Nothing in the data is to be left out; copy it exactly.

----

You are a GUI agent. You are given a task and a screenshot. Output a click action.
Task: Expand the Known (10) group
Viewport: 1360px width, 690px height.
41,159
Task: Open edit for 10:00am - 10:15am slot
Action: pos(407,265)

----

» **OUTPUT FOR THIS TASK**:
You are a GUI agent. You are given a task and a screenshot. Output a click action.
Task: Expand the Known (10) group
Viewport: 1360px width, 690px height.
41,159
Task: Open edit for 10:00am - 10:15am slot
Action: pos(407,265)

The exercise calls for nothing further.